Keeping every character intact, repeat the whole listing.
* * * * *
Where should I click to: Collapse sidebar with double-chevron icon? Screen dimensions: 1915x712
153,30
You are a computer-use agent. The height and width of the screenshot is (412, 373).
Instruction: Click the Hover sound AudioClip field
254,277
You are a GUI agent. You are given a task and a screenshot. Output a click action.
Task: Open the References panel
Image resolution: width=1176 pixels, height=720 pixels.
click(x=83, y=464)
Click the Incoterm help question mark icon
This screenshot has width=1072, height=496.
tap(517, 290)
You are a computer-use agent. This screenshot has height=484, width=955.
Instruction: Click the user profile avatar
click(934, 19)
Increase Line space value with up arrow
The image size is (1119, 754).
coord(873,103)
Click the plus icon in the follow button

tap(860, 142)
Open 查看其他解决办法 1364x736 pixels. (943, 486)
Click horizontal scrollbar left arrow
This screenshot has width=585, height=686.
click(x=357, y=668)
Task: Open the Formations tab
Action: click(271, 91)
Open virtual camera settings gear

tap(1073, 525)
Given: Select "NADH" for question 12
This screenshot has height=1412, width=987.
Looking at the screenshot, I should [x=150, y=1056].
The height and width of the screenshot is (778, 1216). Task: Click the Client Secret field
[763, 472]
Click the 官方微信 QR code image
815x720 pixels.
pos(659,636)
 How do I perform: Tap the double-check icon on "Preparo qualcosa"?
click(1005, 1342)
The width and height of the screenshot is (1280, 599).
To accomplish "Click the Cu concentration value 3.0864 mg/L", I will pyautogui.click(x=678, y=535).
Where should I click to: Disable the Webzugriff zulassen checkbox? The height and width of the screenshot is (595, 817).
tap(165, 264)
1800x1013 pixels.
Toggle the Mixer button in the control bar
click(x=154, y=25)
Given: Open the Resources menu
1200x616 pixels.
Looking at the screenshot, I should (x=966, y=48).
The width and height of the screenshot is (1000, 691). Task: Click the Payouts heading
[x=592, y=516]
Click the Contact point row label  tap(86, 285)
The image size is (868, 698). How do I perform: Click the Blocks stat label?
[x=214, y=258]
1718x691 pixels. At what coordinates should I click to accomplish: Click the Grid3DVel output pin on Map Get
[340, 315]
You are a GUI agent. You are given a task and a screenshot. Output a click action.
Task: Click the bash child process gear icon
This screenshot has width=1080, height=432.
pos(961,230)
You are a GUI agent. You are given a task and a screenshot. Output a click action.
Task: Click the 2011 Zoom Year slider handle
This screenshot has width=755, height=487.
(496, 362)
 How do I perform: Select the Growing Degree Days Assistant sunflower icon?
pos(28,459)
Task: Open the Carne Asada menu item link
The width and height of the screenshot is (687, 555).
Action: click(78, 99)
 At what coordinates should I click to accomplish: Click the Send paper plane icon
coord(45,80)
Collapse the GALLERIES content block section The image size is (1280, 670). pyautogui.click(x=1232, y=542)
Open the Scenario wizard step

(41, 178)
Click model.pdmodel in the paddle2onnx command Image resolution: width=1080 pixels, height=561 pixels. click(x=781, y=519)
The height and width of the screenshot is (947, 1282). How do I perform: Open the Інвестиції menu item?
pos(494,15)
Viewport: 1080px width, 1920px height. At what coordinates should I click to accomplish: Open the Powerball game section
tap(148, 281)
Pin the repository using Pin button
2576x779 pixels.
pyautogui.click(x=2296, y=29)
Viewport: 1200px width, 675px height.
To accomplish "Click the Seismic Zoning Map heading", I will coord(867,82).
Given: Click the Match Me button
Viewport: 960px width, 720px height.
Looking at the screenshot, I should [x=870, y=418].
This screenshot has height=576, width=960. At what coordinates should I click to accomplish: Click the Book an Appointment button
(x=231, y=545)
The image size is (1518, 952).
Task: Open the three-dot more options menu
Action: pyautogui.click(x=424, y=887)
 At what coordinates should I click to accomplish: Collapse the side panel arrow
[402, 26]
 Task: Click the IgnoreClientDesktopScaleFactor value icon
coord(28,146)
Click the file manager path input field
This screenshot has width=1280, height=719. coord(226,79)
* * * * *
- **Response for this exercise**
Where should I click to: Collapse sidebar with double-chevron icon? Screen dimensions: 1915x712
153,30
You are a computer-use agent. The height and width of the screenshot is (412, 373).
Instruction: Click the Hover sound AudioClip field
254,277
You are a GUI agent. You are given a task and a screenshot. Output a click action.
Task: Open the References panel
Image resolution: width=1176 pixels, height=720 pixels.
click(x=83, y=464)
Click the Incoterm help question mark icon
This screenshot has width=1072, height=496.
tap(517, 290)
You are a computer-use agent. This screenshot has height=484, width=955.
Instruction: Click the user profile avatar
click(934, 19)
Increase Line space value with up arrow
The image size is (1119, 754).
coord(873,103)
Click the plus icon in the follow button

tap(860, 142)
Open 查看其他解决办法 1364x736 pixels. (943, 486)
Click horizontal scrollbar left arrow
This screenshot has width=585, height=686.
click(x=357, y=668)
Task: Open the Formations tab
Action: click(271, 91)
Open virtual camera settings gear

tap(1073, 525)
Given: Select "NADH" for question 12
This screenshot has height=1412, width=987.
Looking at the screenshot, I should [x=150, y=1056].
The height and width of the screenshot is (778, 1216). Task: Click the Client Secret field
[763, 472]
Click the 官方微信 QR code image
815x720 pixels.
pos(659,636)
 How do I perform: Tap the double-check icon on "Preparo qualcosa"?
click(1005, 1342)
The width and height of the screenshot is (1280, 599).
To accomplish "Click the Cu concentration value 3.0864 mg/L", I will pyautogui.click(x=678, y=535).
Where should I click to: Disable the Webzugriff zulassen checkbox? The height and width of the screenshot is (595, 817).
tap(165, 264)
1800x1013 pixels.
Toggle the Mixer button in the control bar
click(x=154, y=25)
Given: Open the Resources menu
1200x616 pixels.
Looking at the screenshot, I should (x=966, y=48).
The width and height of the screenshot is (1000, 691). Task: Click the Payouts heading
[x=592, y=516]
Click the Contact point row label  tap(86, 285)
The image size is (868, 698). How do I perform: Click the Blocks stat label?
[x=214, y=258]
1718x691 pixels. At what coordinates should I click to accomplish: Click the Grid3DVel output pin on Map Get
[340, 315]
You are a GUI agent. You are given a task and a screenshot. Output a click action.
Task: Click the bash child process gear icon
This screenshot has width=1080, height=432.
pos(961,230)
You are a GUI agent. You are given a task and a screenshot. Output a click action.
Task: Click the 2011 Zoom Year slider handle
This screenshot has width=755, height=487.
(496, 362)
 How do I perform: Select the Growing Degree Days Assistant sunflower icon?
pos(28,459)
Task: Open the Carne Asada menu item link
The width and height of the screenshot is (687, 555).
Action: click(78, 99)
 At what coordinates should I click to accomplish: Click the Send paper plane icon
coord(45,80)
Collapse the GALLERIES content block section The image size is (1280, 670). pyautogui.click(x=1232, y=542)
Open the Scenario wizard step

(41, 178)
Click model.pdmodel in the paddle2onnx command Image resolution: width=1080 pixels, height=561 pixels. click(x=781, y=519)
The height and width of the screenshot is (947, 1282). How do I perform: Open the Інвестиції menu item?
pos(494,15)
Viewport: 1080px width, 1920px height. At what coordinates should I click to accomplish: Open the Powerball game section
tap(148, 281)
Pin the repository using Pin button
2576x779 pixels.
pyautogui.click(x=2296, y=29)
Viewport: 1200px width, 675px height.
To accomplish "Click the Seismic Zoning Map heading", I will coord(867,82).
Given: Click the Match Me button
Viewport: 960px width, 720px height.
Looking at the screenshot, I should [x=870, y=418].
This screenshot has height=576, width=960. At what coordinates should I click to accomplish: Click the Book an Appointment button
(x=231, y=545)
The image size is (1518, 952).
Task: Open the three-dot more options menu
Action: pyautogui.click(x=424, y=887)
 At what coordinates should I click to accomplish: Collapse the side panel arrow
[402, 26]
 Task: Click the IgnoreClientDesktopScaleFactor value icon
coord(28,146)
Click the file manager path input field
This screenshot has width=1280, height=719. coord(226,79)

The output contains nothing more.